With or without The King of Bain, the fact is Romney was a part of a company that bought desperate companies and profited from them whether the company went belly up or not. I find that distasteful. What is even more distasteful is the avoidance of paying taxes to the land which gave them the opportunity to make all that money so others would have a chance to compete. This is just greed for the sake of money.
In school, there might be a group of children playing marbles. One kid might alter the marbles put in the ring to deliberately make it harder for anyone to win those marbles. As a result, that one kids takes away everyone else’s marbles and refuses to give anyone a chance to win them back because as the crowd gets angry discovering they were had, he takes his marbles and goes home the winner.
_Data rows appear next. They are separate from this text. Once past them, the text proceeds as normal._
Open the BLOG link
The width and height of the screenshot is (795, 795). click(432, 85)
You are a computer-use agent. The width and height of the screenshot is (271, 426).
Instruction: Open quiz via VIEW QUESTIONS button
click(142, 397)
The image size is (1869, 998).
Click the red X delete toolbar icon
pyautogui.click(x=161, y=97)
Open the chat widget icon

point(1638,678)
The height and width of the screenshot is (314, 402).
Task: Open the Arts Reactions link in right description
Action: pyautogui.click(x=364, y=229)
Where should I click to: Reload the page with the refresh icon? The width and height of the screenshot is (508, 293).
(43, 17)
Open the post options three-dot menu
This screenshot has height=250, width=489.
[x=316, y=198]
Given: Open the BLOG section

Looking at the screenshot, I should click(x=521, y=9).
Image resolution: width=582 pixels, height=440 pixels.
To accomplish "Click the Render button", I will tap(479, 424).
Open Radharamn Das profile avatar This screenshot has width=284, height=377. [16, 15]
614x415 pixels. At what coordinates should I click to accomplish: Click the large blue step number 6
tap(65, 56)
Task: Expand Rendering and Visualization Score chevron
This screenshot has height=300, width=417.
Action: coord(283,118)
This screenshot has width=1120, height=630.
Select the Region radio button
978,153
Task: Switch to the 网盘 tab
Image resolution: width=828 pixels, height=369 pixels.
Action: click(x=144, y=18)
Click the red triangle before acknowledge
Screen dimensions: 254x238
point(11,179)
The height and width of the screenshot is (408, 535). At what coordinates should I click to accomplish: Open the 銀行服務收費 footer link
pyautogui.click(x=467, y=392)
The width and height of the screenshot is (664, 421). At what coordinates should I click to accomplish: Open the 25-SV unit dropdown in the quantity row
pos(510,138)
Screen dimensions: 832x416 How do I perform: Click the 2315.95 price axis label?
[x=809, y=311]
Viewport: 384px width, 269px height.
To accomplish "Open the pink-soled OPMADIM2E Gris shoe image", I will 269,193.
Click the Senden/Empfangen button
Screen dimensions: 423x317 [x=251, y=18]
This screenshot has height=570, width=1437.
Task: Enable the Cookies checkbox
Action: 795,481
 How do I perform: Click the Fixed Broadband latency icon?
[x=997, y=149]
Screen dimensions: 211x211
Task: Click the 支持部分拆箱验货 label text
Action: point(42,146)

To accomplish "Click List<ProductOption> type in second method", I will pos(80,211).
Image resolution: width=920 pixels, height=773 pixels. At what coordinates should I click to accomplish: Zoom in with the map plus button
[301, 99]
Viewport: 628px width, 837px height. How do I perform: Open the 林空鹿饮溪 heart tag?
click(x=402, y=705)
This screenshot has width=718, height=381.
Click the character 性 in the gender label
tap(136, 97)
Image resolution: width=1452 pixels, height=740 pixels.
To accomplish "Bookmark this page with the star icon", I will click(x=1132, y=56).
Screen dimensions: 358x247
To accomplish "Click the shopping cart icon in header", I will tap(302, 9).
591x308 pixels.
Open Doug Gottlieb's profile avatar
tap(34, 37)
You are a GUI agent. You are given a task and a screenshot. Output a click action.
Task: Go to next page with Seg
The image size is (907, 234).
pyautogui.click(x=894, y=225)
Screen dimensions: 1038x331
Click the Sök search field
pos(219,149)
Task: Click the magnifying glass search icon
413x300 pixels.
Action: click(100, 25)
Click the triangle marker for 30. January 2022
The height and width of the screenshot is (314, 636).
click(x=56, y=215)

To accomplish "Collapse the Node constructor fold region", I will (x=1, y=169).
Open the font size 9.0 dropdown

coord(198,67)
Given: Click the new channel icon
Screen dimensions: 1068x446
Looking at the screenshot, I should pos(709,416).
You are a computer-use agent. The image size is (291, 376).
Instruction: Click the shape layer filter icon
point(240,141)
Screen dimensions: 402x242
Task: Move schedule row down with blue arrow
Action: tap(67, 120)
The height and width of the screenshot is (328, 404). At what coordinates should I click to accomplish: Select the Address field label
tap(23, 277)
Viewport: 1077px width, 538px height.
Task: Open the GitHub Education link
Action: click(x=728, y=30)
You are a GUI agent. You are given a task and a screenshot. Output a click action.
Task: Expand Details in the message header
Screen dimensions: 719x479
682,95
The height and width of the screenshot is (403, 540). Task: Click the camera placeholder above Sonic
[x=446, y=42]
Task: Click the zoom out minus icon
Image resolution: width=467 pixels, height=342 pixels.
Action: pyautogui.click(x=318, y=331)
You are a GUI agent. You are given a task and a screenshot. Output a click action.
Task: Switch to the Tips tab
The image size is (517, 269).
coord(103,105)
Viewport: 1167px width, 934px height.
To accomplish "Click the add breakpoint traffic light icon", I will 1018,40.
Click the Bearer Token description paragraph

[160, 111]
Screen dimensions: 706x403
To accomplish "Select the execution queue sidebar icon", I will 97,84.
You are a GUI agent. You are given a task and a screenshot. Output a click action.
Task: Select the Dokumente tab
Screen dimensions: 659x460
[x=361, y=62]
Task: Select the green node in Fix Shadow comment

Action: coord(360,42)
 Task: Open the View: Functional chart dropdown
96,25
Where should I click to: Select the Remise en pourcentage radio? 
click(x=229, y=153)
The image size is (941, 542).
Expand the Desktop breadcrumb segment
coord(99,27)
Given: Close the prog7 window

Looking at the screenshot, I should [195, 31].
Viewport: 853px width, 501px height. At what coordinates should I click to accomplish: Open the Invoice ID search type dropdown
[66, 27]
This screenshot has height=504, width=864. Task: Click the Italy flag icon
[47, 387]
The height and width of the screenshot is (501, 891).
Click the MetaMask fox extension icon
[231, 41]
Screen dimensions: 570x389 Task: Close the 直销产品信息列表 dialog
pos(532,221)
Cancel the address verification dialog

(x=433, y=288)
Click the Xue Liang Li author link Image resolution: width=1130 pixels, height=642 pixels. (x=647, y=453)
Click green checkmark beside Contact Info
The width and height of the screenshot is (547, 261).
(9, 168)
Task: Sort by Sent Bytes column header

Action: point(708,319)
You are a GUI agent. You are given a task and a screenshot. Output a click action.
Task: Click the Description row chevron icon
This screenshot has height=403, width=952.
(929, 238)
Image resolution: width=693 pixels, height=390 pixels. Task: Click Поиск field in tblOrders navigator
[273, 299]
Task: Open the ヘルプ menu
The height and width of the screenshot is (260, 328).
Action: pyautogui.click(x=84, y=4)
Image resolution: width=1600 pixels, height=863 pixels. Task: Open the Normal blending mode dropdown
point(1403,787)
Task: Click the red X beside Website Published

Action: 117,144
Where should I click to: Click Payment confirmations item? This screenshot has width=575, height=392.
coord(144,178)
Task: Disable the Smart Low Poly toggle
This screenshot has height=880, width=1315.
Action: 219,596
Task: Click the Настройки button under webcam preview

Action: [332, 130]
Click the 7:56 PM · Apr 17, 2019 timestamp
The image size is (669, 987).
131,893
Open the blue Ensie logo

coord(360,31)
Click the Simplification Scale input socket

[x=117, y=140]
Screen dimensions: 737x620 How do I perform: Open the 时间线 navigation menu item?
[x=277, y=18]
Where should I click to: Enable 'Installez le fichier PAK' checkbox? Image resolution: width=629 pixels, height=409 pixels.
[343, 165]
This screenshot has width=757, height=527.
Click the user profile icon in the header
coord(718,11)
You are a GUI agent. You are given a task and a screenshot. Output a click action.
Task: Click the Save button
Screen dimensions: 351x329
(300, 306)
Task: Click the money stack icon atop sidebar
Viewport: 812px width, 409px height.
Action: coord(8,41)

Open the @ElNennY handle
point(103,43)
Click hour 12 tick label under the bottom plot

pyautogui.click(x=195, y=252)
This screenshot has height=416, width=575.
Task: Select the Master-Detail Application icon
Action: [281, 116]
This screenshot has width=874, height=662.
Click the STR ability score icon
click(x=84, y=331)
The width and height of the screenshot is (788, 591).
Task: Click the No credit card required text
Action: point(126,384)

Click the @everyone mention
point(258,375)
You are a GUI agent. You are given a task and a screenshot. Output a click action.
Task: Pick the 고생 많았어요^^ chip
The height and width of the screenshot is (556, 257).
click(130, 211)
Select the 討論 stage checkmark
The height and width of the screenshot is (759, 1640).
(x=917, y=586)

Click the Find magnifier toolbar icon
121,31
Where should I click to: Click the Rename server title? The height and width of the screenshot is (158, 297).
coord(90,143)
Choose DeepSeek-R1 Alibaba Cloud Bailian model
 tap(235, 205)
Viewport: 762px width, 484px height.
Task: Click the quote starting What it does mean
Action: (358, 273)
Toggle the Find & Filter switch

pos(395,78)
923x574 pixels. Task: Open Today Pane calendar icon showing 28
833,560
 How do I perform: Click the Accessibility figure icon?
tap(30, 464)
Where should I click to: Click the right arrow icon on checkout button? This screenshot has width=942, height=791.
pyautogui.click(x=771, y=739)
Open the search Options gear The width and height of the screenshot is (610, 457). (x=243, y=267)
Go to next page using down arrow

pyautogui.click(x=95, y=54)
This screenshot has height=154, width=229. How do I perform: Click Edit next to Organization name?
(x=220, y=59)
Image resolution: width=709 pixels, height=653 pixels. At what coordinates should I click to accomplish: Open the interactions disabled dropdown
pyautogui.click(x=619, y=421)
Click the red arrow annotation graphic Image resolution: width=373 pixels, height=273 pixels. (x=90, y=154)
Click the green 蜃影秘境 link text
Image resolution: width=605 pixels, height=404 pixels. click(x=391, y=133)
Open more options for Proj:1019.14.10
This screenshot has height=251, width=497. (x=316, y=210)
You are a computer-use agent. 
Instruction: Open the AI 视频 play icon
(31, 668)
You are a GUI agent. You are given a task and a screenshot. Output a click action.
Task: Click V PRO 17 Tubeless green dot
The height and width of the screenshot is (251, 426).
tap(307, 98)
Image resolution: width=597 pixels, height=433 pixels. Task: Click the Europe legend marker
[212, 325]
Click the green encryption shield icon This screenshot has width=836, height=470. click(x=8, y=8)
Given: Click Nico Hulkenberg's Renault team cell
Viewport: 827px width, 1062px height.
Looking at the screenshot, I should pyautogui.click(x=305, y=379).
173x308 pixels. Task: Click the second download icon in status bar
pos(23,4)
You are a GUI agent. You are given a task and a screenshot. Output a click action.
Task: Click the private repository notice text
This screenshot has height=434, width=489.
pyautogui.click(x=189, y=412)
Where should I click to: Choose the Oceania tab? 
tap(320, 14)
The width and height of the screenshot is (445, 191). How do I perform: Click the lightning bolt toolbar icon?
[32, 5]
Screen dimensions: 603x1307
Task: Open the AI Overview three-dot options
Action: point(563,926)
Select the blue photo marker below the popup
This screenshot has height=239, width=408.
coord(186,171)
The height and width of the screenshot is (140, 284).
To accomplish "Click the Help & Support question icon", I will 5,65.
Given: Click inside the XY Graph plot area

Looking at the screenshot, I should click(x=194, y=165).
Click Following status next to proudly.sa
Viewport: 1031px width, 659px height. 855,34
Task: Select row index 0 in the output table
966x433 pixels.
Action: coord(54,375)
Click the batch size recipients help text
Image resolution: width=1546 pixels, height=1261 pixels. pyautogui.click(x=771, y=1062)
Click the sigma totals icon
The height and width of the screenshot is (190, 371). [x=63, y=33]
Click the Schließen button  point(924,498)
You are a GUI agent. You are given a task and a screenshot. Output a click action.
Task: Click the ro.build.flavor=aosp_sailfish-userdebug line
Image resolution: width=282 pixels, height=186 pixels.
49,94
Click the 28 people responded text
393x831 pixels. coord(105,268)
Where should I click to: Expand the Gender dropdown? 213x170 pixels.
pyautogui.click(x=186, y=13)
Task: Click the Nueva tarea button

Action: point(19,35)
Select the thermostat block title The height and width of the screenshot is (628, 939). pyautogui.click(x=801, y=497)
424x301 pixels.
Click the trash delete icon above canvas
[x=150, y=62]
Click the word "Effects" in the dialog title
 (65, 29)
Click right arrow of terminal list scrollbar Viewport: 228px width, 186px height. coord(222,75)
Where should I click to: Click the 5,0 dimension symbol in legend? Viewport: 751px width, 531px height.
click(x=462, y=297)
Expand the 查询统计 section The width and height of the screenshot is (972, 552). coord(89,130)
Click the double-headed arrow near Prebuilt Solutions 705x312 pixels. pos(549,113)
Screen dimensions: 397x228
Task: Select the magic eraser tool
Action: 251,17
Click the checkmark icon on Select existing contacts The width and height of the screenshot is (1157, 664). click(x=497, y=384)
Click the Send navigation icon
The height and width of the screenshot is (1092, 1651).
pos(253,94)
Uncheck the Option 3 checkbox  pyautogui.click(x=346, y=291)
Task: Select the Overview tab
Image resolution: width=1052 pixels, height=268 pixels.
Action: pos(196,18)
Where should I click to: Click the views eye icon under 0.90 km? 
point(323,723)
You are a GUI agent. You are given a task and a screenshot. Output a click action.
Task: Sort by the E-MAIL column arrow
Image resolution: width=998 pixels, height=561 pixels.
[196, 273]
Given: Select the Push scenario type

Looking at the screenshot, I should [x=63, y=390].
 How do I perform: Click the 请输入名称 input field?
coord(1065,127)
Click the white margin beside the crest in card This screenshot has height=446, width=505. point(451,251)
We cannot trust that businesses will always do what is right. Without any form of regulation, they would do whatever it takes to make more money even if it means paying starvation wages, polluting the air and water, and dragging down the value of the dollar. Trickledown economics do not work. Those with the most money do not want to lose any of it; in fact they only want more and want to take it from those at the bottom. These so-called job creators create jobs alright, mostly in countries without regulations. They get welfare from the government, but use it to ship jobs outside the country. They often pay less in taxes than their average worker.
This is not a fair game we are being forced to play. The French Revolution pitted the very rich against the very poor. There was no middle-class. The poor were tired of being treated badly by the upper class and in the uprising they beheaded them for their disdain towards the suffering of the poor.
The US could share that story if it doesn’t learn to play fair with all of its citizens. We cannot run a country without taxes. The tax money is part of the “common defense” to support what makes us safe. A safety net for the poor does make us safer. Properly funded education does make us safer. Giving more loans to people wanting to start a business which hires more local people make us safer.
All of these programs which benefit the country as a whole is a mere pittance in comparison to what we pay for all these expensive wars. We still have troops in Japan for crying out loud! WWII ended nearly 67 years ago. I think it’s safe to say they are not likely to bomb Hawaii any time soon. And the Germans are no longer a threat to us, either.
When politicians who get paid big bucks from lobbyists, they no longer represent the people who put them in office; that is outright bribery. When a voice can be bought and sold to make the rules fair to only one group of people while shutting other out, the game is not a fair one when the rest of us are not allowed to play.